| Work to complete |
Reproduce the lines verbatim, from the line with "Open the Ghi chú tab" up to and including the line with "Image resolution: width=724", and omit the pictures from your answer.

| Dataset |
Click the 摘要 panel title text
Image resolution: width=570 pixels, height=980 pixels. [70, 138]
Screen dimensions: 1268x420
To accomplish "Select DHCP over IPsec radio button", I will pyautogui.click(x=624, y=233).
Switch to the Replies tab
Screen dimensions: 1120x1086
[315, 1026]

...

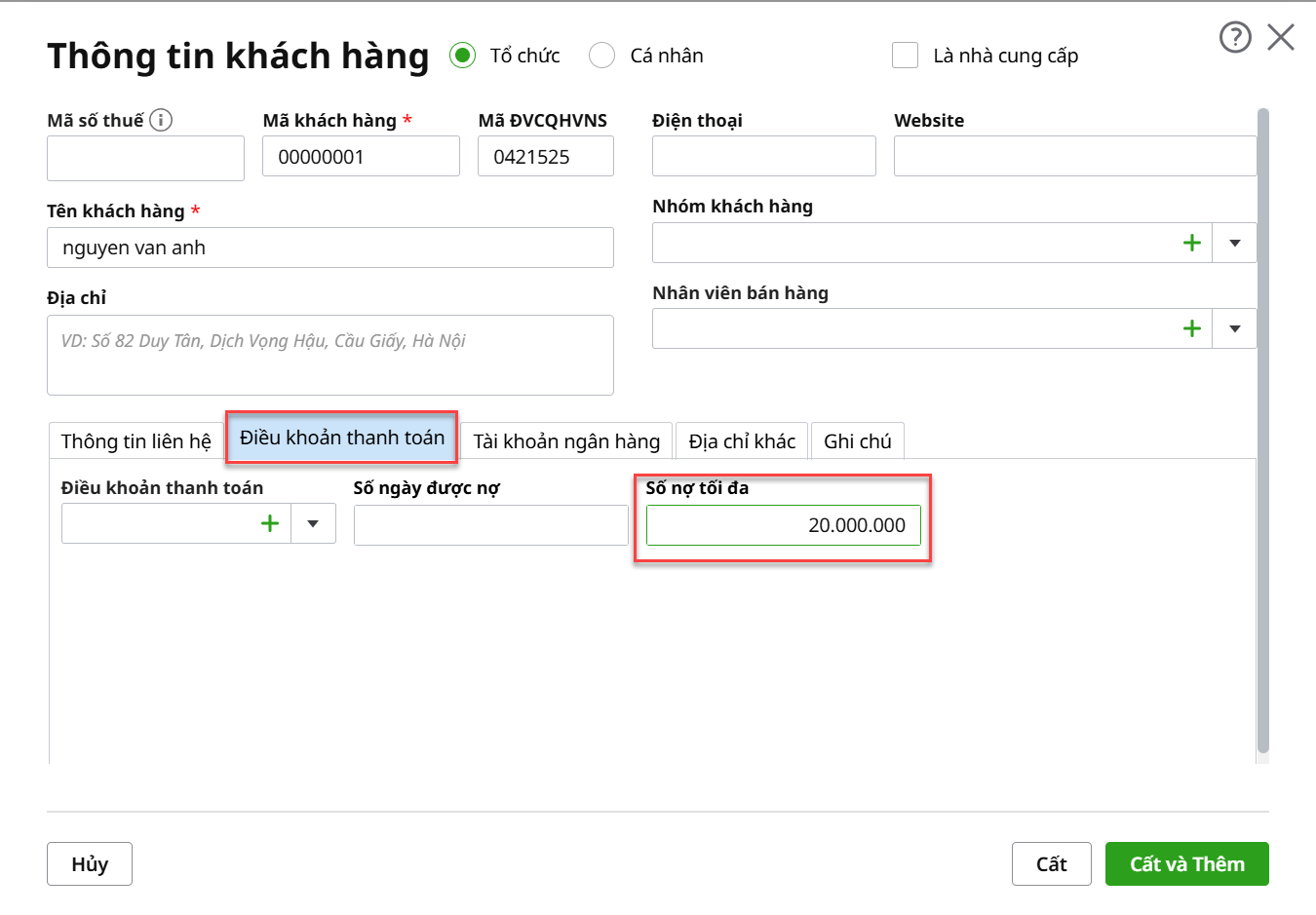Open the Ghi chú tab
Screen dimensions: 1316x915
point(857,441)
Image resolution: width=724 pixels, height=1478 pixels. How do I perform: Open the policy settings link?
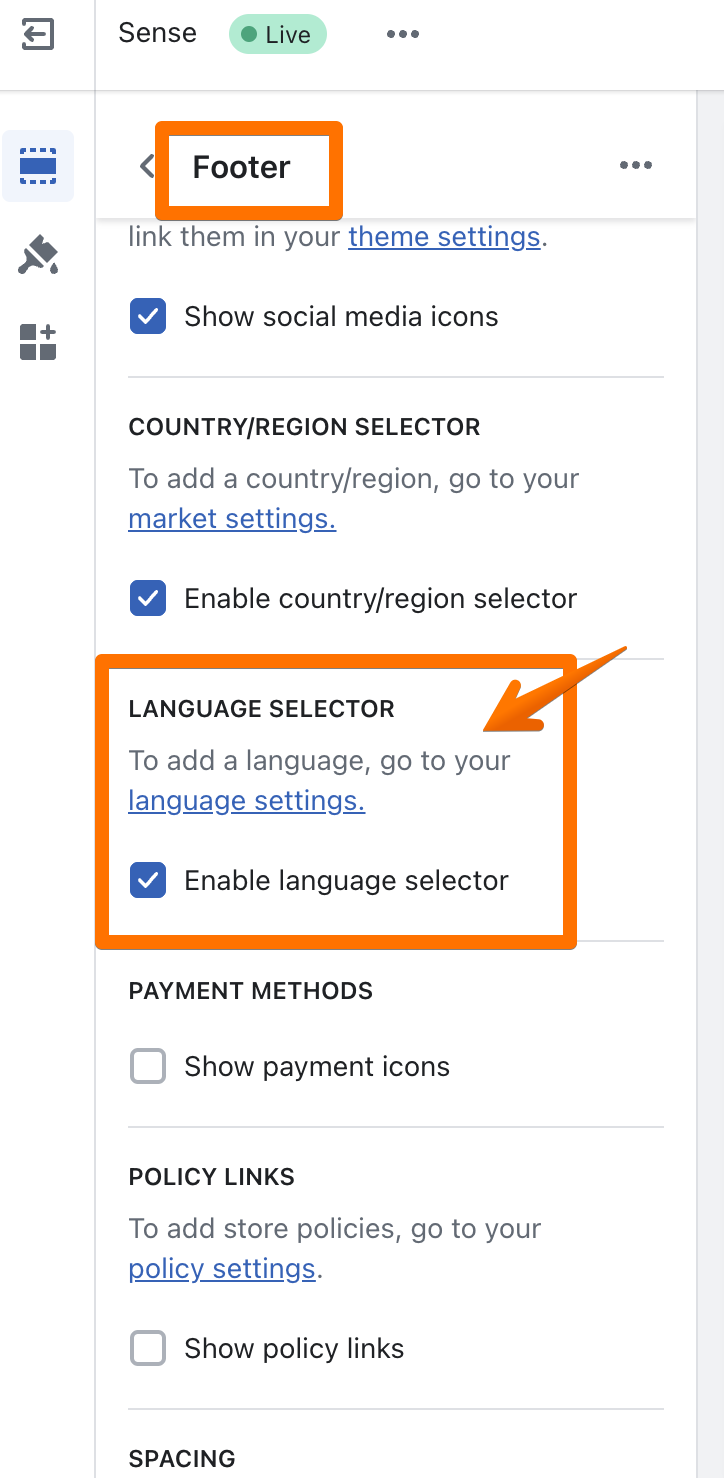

| Worked answer |
Open the Ghi chú tab
Screen dimensions: 1316x915
point(857,441)
Image resolution: width=724 pixels, height=1478 pixels. How do I perform: Open the policy settings link?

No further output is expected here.